• _Dataset_

● ● ● ●

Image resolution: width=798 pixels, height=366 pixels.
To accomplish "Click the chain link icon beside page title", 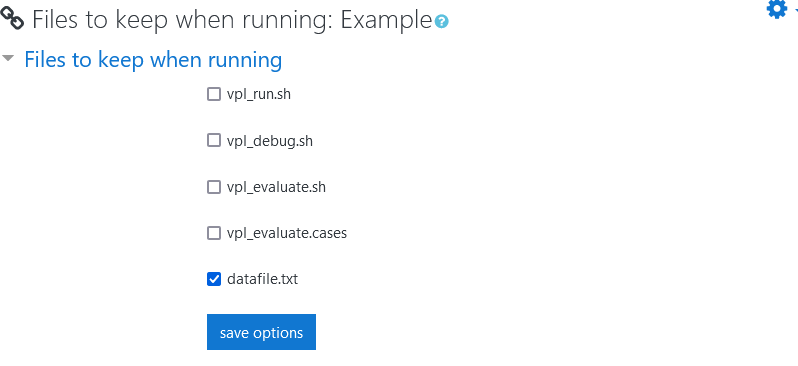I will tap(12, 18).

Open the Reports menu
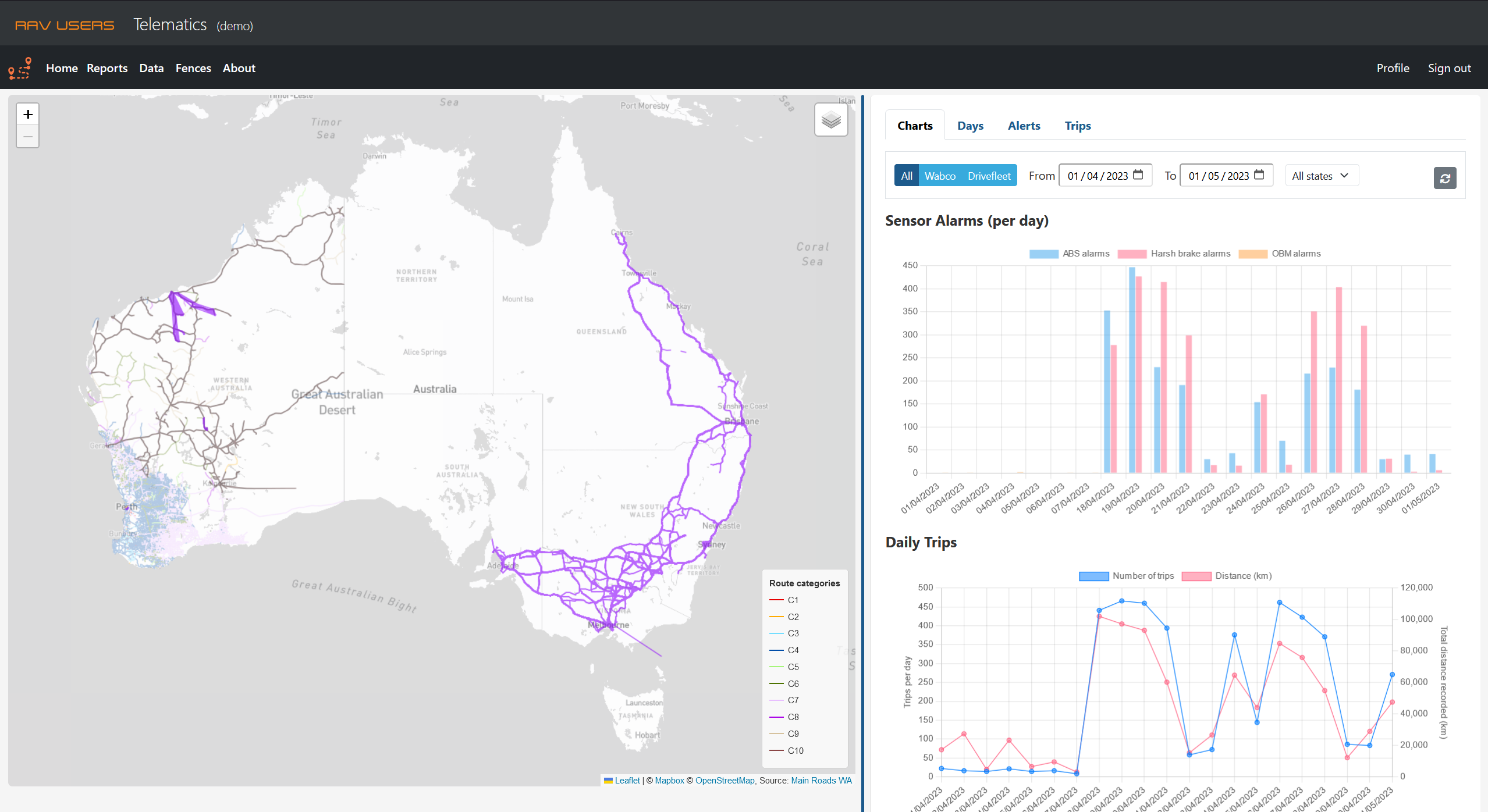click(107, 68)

● ● ● ●

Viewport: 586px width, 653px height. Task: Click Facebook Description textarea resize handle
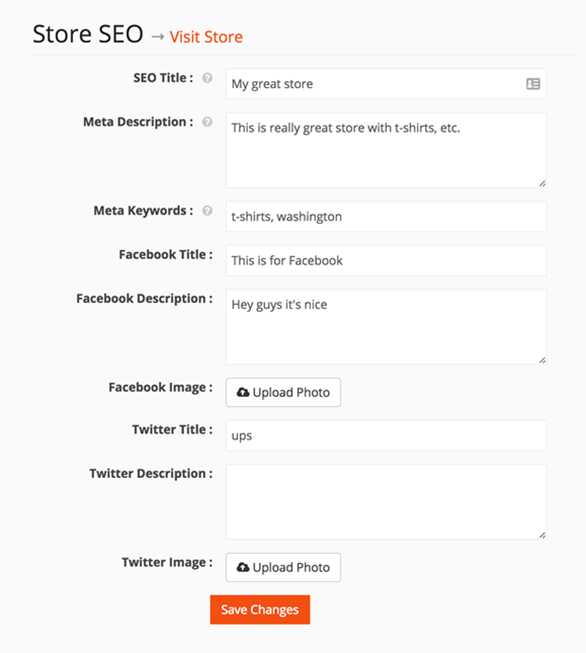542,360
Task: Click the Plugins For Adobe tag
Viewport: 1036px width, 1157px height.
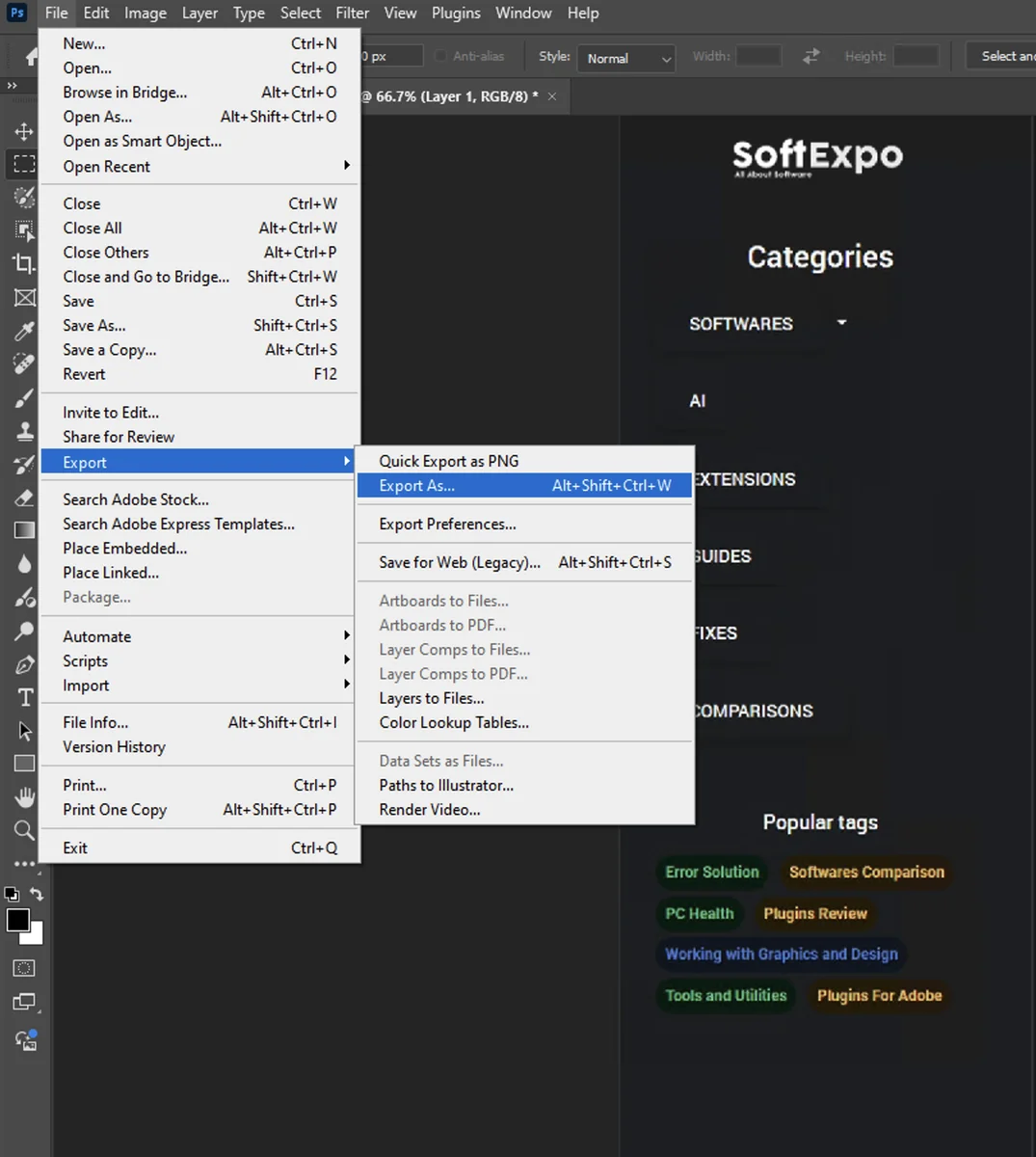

● ● ● ●

List every line of the items above that contains the word "Task", matching case exactly.

• _The answer_
Viewport: 586px width, 653px height. Task: Click Facebook Description textarea resize handle
Task: Click the Plugins For Adobe tag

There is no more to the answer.